Dogs do the catwalk
Emma O’Brien is helping homeless mutts put their best paws forward. The dogs line up, tails wagging and tongues lolling, ready to have their pictures taken. A professional portrait photographer, O’Brien turned her camera on unwanted canines in the midst of a troubled marriage. Finding one’s passion in life isn’t easy, but O’Brien discovered a way to combine two of hers, giving shelter dogs a second chance in the process.
“They are so special,” O’Brien says. “I have met some of the most delightful creatures.” Her dog portraits are not just about the cute factor. O’Brien takes photographs of shelter dogs outside of their often depressing environments, bringing their personalities to life to encourage people to adopt them and provide them with new lives. “I want to use the universal language of photography to help rehome unwanted pets,” she says. “It is really heartwarming to see a dog that I photographed going to a new home.” In 2017 O’Brien self-published her first book, Mutts, a series of photos and stories of rescue dogs and their new homes. With the book, she hoped to reduce the stigma around mixed-breed dogs, who are more likely to be put down than pedigrees. The proceeds from the book go towards the Sandton SPCA and Community Led Animal Welfare (CLAW), two organisations close to O’Brien’s heart.
But O’Brien doesn’t just photograph shelter dogs. She also does family portraits (pets included), newborn shoots (some dogs do make an appearance), and personal branding (no dogs – yet).
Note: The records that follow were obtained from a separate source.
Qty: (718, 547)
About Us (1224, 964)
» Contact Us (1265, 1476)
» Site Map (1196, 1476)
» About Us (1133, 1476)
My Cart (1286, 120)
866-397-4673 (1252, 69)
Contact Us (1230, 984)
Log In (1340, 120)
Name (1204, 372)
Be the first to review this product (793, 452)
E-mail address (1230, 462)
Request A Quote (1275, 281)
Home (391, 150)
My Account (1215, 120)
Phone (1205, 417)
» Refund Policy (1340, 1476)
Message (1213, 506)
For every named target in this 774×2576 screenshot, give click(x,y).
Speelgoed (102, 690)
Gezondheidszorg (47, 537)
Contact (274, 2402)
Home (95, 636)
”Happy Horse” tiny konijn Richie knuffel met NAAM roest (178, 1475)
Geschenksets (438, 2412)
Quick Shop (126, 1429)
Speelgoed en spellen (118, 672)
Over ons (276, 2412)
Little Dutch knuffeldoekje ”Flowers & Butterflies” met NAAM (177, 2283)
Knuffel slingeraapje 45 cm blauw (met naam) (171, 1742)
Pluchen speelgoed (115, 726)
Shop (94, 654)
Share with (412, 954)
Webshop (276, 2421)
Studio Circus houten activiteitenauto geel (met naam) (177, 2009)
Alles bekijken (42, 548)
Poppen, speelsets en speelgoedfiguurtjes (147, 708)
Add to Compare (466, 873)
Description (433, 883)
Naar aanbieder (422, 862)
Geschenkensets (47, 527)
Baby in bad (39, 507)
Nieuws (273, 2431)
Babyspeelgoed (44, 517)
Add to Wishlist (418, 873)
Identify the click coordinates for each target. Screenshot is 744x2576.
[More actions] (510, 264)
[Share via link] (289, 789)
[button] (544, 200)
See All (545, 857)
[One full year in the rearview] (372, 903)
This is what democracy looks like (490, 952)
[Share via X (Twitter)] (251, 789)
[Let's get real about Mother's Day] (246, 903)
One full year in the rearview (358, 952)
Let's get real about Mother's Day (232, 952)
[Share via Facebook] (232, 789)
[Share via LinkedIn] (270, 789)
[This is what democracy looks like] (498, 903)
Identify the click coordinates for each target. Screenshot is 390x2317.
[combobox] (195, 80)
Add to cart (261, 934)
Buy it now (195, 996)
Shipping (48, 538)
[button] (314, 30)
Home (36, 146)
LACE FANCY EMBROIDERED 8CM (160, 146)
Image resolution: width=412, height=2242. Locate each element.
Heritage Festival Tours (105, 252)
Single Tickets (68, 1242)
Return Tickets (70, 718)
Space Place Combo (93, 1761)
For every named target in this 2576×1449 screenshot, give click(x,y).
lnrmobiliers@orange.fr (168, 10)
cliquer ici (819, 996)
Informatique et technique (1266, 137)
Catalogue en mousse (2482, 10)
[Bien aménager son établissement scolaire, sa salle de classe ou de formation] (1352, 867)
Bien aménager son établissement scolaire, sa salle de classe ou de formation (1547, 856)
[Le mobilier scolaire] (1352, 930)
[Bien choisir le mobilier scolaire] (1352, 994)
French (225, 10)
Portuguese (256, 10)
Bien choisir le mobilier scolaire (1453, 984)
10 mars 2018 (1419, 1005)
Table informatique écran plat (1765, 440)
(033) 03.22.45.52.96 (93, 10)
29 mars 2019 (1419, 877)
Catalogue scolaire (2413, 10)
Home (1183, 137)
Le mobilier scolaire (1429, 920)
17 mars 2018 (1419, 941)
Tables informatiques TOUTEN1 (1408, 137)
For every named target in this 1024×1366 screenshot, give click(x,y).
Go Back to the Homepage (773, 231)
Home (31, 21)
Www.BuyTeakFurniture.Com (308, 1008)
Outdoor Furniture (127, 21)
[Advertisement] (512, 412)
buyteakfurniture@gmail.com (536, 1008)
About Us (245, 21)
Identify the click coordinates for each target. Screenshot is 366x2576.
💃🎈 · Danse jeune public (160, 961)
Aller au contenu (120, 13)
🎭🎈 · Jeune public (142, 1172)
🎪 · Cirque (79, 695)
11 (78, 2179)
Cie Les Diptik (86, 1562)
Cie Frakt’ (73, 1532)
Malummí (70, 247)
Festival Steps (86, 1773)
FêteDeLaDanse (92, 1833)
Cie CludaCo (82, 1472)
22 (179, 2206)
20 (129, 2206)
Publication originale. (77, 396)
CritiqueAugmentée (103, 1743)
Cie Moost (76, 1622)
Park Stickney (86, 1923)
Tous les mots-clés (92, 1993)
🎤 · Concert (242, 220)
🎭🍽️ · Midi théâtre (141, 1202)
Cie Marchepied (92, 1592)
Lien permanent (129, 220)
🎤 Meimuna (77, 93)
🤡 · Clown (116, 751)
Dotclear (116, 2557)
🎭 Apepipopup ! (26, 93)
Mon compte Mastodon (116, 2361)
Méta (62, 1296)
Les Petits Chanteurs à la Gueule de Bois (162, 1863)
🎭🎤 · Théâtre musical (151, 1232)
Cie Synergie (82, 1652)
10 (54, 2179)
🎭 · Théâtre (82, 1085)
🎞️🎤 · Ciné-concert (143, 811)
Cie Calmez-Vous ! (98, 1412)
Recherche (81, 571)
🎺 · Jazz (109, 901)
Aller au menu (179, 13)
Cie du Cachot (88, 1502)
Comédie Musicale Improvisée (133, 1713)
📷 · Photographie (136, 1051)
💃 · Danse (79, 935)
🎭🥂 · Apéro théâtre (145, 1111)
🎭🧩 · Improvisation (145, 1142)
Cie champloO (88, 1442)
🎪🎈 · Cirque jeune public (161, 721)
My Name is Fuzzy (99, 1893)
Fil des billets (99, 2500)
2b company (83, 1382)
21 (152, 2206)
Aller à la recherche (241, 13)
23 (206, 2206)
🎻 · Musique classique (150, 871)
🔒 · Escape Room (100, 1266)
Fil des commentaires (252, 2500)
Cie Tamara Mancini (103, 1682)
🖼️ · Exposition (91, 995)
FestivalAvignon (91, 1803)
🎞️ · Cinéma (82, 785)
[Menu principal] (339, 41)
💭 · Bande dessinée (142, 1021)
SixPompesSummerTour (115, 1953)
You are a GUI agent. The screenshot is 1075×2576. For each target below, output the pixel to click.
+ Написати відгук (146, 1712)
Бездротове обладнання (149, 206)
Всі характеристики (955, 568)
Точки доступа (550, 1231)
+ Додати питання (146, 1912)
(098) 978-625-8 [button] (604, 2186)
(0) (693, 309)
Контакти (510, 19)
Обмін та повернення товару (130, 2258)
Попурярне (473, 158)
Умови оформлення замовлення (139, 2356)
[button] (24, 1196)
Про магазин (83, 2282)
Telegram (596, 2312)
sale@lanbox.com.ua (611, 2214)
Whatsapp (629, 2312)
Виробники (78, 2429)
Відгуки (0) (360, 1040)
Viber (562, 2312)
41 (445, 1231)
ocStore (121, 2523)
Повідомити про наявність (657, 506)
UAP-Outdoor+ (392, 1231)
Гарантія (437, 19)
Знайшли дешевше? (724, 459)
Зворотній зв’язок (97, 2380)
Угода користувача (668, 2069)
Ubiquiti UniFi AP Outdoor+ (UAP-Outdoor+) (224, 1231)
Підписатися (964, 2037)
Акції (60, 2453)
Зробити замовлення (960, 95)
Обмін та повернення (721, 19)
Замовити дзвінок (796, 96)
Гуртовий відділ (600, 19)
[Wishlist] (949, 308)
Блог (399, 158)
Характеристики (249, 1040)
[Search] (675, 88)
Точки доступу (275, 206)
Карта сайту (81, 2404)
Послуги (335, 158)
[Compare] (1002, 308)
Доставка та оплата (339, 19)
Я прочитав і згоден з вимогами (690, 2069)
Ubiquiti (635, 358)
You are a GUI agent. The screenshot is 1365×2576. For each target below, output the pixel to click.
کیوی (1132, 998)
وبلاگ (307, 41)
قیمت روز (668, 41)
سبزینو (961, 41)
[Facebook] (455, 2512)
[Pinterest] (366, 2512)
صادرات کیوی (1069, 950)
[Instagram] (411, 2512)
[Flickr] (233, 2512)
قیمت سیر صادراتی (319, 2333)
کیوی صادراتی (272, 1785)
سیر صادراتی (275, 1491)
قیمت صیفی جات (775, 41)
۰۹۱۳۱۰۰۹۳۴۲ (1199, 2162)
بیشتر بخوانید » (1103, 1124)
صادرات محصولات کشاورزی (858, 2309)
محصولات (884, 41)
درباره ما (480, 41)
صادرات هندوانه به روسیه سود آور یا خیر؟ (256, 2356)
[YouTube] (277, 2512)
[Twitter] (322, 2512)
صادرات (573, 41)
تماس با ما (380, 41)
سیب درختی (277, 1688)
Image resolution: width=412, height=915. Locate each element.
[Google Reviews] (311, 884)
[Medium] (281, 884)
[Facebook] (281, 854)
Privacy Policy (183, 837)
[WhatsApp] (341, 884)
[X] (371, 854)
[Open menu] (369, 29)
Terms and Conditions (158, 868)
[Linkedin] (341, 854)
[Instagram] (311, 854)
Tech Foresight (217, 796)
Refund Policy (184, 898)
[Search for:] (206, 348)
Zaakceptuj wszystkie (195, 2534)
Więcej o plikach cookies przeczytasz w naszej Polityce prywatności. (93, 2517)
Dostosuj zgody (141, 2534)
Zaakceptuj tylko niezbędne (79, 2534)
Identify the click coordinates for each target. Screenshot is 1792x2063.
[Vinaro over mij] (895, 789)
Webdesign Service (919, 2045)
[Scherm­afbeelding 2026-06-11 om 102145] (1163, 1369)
Her career has spanned over a decade, and she moved to South Africa from the United Kingdom in 2009. O’Brien has won awards for her work, including a prize for her pet photography from the Tokyo International Foto Awards. But recognition is not what O’Brien wants. “I hope that my images inspire South Africans to adopt a dog from a shelter rather than buying one,” she says. After all, everyone deserves to live in a loving home.